BEGIN RECORDS FOR PROCESSING

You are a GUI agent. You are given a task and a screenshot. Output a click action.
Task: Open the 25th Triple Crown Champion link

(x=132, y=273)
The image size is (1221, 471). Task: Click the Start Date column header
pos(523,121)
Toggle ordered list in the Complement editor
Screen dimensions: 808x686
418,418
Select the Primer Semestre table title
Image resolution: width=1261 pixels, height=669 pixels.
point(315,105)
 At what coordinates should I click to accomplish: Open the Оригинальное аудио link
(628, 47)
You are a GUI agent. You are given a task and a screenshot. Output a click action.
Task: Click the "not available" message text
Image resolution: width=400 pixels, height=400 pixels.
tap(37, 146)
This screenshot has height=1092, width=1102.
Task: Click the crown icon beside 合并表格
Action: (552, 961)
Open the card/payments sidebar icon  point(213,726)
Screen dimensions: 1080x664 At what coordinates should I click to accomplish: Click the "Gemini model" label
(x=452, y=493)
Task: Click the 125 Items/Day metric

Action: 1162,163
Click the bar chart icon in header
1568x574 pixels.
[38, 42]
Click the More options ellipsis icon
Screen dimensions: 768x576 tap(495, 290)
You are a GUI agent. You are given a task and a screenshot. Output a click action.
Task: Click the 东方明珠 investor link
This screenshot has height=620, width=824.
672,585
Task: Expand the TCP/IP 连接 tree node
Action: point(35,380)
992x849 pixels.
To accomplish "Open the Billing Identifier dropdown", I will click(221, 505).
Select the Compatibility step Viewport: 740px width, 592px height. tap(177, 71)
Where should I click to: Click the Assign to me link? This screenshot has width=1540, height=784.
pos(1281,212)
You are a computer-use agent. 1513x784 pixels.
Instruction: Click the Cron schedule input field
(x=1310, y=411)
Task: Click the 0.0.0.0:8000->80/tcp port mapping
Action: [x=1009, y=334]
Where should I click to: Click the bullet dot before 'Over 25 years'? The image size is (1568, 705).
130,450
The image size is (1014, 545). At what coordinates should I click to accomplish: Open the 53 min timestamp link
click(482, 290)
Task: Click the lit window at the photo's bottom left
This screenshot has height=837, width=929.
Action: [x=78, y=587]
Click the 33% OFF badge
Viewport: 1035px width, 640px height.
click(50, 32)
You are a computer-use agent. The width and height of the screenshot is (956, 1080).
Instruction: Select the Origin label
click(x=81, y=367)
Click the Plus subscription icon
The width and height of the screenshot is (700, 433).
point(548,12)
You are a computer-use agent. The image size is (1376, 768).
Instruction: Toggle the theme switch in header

END RECORDS FOR PROCESSING

--- PROMPT ---
Render the lines from the start of the entries through the line containing "(x=132, y=273)" as a JSON list of strings, one string per line, with blank lines omitted.

--- FULL OUTPUT ---
[
  "You are a GUI agent. You are given a task and a screenshot. Output a click action.",
  "Task: Open the 25th Triple Crown Champion link",
  "(x=132, y=273)"
]